* **Text extract**:
Analysts noted that nostalgic trends and marketing tend to cycle on a 20-30 year basis, perfectly in time for the children of those years to now be fully fledged adults capable of purchasing products reminiscent of their childhood. It’s exactly why the Barbie and Mean Girls movies made a comeback recently and were so successful and why Bratz, Barbie and so many other dolls of yester-year are having numerous collabs across so many clothing brands today such as Bratz x Zara or Powerpuff Girls x Skinny Dip. Rakuten even tapped into both of these sectors of media and fashion through their revival of the iconic character Cher from the 90s cult classic movie Clueless in their Super Bowl ad; well known for her timeless and often recreated fashion looks as well as her unforgettable “as if” catchphrase that’s still coined today.

 

As well as in fashion and media, music plays such an intrinsic part in unlocking happy past memories as is evidenced in the trend of past hit tracks now being used across current advertisements. EE particularly tapped into this trend with their series of ads centred around Home, Gaming and Learn that used 90s and 00s hits such as ‘Insomnia’ by Faithless, ‘It’s Not Over’ by Klaxons and ‘So Here We Are’ by Bloc Party; tracks that are sure to bring back a wave of nostalgia for those who watch and hear them. Much the same, JD tapped into this with another 90s hit ‘Sweet Harmony’ by Liquid as well as actively bringing on the nostalgic tone through their subject of “The Bag for Life” centred around the well-known yellow JD drawstring bag and celebrating it’s 25 years since hitting stores across the UK; an item which went much further than a shopping bag, but something used throughout the years by youths alike for all manner of purposes from a gym or shoe bag to even a school bag. The relatable subject resonated with many and was a great way of using the power of nostalgia across music and experience to draw in their audience.

So what makes nostalgia so powerful? It’s us. We hold the key that makes nostalgia stick. And brands can seamlessly tap into this powerful tool if they play their cards right, and countless of them have with great success. It can rekindle old flames and strengthen existing customer bonds. Memories of a better time, of happy childhood moments, make us associate a brand, a name or colour with a time that seems better than today. We always search for the good in life and that won’t change. Nostalgia is truly timeless.

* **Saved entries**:

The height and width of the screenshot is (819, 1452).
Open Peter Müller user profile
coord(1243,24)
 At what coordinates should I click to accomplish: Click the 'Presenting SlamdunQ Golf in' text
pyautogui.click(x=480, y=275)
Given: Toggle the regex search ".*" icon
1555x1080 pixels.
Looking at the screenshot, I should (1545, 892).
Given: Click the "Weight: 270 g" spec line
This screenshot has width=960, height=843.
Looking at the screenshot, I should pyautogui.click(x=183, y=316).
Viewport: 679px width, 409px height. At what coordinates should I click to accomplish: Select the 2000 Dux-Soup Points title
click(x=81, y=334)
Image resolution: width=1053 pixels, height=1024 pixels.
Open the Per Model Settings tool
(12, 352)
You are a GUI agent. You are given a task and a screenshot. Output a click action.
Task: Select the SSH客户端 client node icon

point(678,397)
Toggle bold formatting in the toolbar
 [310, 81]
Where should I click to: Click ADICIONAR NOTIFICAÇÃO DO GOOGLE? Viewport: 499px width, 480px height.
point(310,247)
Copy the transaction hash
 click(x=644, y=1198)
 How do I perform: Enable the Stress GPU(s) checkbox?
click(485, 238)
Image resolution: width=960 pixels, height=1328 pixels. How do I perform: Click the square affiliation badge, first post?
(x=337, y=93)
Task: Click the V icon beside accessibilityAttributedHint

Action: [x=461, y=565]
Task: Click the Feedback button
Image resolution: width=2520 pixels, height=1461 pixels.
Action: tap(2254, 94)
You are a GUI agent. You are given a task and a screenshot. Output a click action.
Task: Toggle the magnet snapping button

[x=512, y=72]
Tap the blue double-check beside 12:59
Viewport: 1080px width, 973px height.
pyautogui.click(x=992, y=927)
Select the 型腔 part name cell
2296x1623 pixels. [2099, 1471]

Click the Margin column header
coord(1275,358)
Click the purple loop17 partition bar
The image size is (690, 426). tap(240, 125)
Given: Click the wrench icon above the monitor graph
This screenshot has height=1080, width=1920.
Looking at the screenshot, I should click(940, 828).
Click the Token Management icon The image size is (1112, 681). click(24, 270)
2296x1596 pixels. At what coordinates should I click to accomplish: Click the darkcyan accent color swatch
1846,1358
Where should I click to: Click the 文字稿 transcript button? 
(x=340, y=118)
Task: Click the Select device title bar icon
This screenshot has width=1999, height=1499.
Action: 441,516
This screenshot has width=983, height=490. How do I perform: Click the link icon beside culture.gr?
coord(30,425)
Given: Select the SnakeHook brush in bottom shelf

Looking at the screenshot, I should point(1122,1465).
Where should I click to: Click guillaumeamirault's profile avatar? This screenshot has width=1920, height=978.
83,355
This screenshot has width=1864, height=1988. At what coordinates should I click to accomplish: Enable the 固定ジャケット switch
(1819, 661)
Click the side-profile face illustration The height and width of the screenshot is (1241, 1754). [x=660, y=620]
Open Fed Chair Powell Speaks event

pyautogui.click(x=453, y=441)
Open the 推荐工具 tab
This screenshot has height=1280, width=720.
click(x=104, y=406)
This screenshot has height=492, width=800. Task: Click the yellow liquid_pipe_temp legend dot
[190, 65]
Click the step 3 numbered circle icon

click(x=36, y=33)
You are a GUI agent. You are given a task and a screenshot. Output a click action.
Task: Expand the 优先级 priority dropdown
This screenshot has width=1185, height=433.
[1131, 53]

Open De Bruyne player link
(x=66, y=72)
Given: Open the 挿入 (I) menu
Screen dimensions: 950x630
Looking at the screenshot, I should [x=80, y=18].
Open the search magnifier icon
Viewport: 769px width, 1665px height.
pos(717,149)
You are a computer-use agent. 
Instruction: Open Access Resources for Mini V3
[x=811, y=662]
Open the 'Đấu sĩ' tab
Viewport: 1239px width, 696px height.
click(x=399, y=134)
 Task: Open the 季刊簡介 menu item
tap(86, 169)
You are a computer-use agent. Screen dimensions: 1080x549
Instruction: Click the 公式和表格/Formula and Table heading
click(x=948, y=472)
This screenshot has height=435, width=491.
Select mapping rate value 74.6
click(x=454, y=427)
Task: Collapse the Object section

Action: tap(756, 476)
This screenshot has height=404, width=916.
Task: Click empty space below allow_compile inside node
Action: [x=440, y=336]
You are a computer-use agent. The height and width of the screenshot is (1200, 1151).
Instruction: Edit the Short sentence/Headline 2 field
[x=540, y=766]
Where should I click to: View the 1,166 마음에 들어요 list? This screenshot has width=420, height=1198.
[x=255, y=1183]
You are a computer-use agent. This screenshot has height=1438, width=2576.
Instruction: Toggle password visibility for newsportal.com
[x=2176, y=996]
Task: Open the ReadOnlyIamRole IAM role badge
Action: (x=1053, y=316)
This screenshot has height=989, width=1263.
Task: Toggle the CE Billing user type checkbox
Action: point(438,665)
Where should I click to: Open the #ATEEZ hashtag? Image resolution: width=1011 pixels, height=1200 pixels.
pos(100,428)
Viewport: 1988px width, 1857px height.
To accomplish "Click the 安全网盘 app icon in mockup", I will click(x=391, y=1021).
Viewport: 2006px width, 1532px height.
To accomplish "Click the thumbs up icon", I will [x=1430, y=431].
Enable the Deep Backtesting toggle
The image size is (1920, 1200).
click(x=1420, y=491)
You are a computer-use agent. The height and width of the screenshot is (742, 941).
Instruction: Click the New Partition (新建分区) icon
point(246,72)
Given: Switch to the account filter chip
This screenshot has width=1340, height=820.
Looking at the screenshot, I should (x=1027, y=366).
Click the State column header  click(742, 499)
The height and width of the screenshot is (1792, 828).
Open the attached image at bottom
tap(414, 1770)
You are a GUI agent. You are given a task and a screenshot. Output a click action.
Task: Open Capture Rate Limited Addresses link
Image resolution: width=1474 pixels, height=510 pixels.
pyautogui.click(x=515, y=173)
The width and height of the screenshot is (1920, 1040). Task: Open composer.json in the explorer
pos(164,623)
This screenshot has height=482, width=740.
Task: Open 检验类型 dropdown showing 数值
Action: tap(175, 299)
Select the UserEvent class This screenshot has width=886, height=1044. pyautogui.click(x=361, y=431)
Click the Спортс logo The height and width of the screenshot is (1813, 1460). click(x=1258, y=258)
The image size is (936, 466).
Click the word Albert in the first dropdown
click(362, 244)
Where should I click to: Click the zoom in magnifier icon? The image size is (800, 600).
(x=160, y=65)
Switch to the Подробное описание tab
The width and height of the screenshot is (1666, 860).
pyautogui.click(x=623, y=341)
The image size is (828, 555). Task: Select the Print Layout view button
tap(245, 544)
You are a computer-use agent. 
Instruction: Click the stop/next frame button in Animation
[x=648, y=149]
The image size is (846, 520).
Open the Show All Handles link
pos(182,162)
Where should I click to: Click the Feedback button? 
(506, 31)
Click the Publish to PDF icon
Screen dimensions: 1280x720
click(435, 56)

* **Requirement**: In the text on nostalgia in marketing, how many years did JD's yellow drawstring bag mark in its "The Bag for Life" ad?

* **Exercise solution**: 25 years since it hit stores across the UK.